Two years after falling short with his enthralling “The Great Beauty”, Paolo Sorrentino is back with a new film about old people called “Youth”. Starring the likes of Michael Caine, Harvey Keitel, Jane Fonda and Rachel Weisz, “Youth” is the story of a retired orchestra conductor vacationing in an Alpine resort who receives an invitation to perform for a very special audience. This is the Italian director’s second English-language picture, after “This Must Be the Place” (2011), arguably his least successful work. We will soon find out whether Caine can match the cultivated melancholy so perfectly expressed by Sorrentino’s Italian fixture Toni Servillo.
Louder than Bombs
Jesse Eisenberg will be suiting up as the evil Lex Luthor in upcoming superhero juggernaut “Batman vs Superman” next year. Before that, the hyper-articulate US actor frontlines the new, eagerly-awaited feature by Norwegian prodigy Joachim Trier (“Oslo, August 31”). “Louder than bombs”, also starring Isabelle Huppert and Gabriel Byrne, has been described as a “Rashomon”-like drama revolving around a deceased war photographer whose husband and two sons discover a secret about her past as a retrospective of her work is being put together.
Sea of Trees
It’s been three years since Matthew McConaughey’s last Cannes showing, for his parts in “Mud” and Lee Daniels’ hugely underrated “The Paperboy”. This year he teams up with Naomi Watts and Ken Watanabe in the latest entry by the 2003 Palme d’Or winner, Gus Van Sant. “Sea Of Trees” is the tale of a suicidal American who befriends a Japanese man in a mysterious forest at the base of Mount Fuji where people go to contemplate life and death.
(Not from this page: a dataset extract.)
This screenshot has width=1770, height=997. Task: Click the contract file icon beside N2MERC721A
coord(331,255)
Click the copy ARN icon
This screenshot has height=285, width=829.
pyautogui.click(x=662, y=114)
There’s no Tex-Mex dope story without Benicio Del Toro and sure enough the veteran Puerto Rican will star in “Sicario”, the latest thriller by Québécois director Denis Villeneuve. A 2008 Cannes laureate for his role as Che Guevara, Del Toro plays a sicario – Latino slang for hitman – in Villeneuve’s $32 million action-packed drama that also features Emily Blunt and Josh Brolin as US agents battling a drug lord on the mean streets of Ciudad Juarez, the world’s crime capital.